[Trecho para leitura]
______________________________

Entrevista: Max Valarezo (Entre Planos)

Max Valarezo

por Murilo Nogueira dos Anjos e Wanderley Teixeira*

Com mais de 249 mil inscritos em seu canal no YouTube, Max Valarezo acabou se tornando referência na produção de críticas de cinema no Brasil com a produção de vídeos ensaio. Criado em 2015, o Entre Planos já tem  mais de 11 milhões de visualizações. Na entrevista realizada pelo grupo de pesquisa, Valarezo faz um panorama do cenário atual da crítica de cinema e reflete sobre o seu processo de criação em um formato de conteúdo que tem começado a se popularizar no Brasil.

Grim: Em meio a essa proliferação de discursos sobre cinema que existe na era digital, é uma dificuldade ser notado como crítico hoje em dia? O que é que dá “singularidade” e garante a popularidade do conteúdo do Entre Planos na sua opinião?

Max Valarezo: Acredito que seja sim difícil ser notado como crítico numa era em que milhões de pessoas podem postar suas opiniões sobre filmes na internet com tanta facilidade (um cenário que acho fantástico, a propósito). Mas em meio a tantas opiniões, não é fácil se destacar quando se começa do zero.

No meu caso, acredito que o EntrePlanos conseguiu se destacar por dois fatores principais. O primeiro é o formato: quando comecei a fazer vídeos-ensaios, não havia nenhum canal brasileiro grande que falasse sobre cinema com esse formato (embora desconfio que canais pequenos que eu não conheço devam ter feito isso antes de mim). E o segundo fator é a minha abordagem das pautas. Enquanto o “padrão” de canais de cinema era fazer ou listas ou críticas das estreias da semana, eu procurei fazer algo diferente. Quis fazer textos longos, aprofundados e com muita pesquisa. Comecei a falar de filmes de qualquer época e gênero. Fiz não apenas análises e interpretações, como também vídeos inteiramente dedicados à história do cinema ou a certas técnicas cinematográficas. Ou seja, meu conteúdo deixava claro que eu estudo muito para falar de cinema, ele mostrava que eu estava tentando dizer coisas diferentes e produzir algo que somente eu conseguiria produzir.

______________________________

[Listagem extraída]
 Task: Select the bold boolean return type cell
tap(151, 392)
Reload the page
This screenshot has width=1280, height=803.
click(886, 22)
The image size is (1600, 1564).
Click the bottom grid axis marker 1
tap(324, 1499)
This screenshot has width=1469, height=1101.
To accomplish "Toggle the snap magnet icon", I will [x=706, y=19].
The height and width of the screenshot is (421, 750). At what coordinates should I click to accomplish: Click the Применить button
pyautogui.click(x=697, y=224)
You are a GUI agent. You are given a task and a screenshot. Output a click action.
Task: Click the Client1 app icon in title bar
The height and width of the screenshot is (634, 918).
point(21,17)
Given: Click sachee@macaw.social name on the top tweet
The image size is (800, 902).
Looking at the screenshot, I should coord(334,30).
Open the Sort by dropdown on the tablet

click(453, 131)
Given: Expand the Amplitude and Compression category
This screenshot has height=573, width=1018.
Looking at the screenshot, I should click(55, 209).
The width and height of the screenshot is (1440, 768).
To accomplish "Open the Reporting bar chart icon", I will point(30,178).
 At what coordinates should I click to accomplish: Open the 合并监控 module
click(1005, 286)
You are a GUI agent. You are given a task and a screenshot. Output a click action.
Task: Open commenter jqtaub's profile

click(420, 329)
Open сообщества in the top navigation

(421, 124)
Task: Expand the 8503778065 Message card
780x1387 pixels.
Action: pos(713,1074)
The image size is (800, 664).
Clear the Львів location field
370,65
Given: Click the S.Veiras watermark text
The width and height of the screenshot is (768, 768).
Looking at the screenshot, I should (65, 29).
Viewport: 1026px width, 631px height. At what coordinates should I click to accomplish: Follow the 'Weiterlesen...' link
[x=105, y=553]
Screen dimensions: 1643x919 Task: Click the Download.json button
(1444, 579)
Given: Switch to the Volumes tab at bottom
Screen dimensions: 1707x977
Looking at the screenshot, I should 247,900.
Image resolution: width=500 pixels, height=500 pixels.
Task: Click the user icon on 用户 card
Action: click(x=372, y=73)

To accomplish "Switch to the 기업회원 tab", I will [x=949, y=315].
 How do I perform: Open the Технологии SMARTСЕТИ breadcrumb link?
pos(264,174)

______________________________

[Item da tarefa]
Transcreva o trecho da entrevista com Max Valarezo que começa com as palavras contendo "Grim: Em meio" e termina com "começa do zero.". A listagem é um material à parte, sem relação com a entrevista.

[Resultado da tarefa]
Grim: Em meio a essa proliferação de discursos sobre cinema que existe na era digital, é uma dificuldade ser notado como crítico hoje em dia? O que é que dá “singularidade” e garante a popularidade do conteúdo do Entre Planos na sua opinião?

Max Valarezo: Acredito que seja sim difícil ser notado como crítico numa era em que milhões de pessoas podem postar suas opiniões sobre filmes na internet com tanta facilidade (um cenário que acho fantástico, a propósito). Mas em meio a tantas opiniões, não é fácil se destacar quando se começa do zero.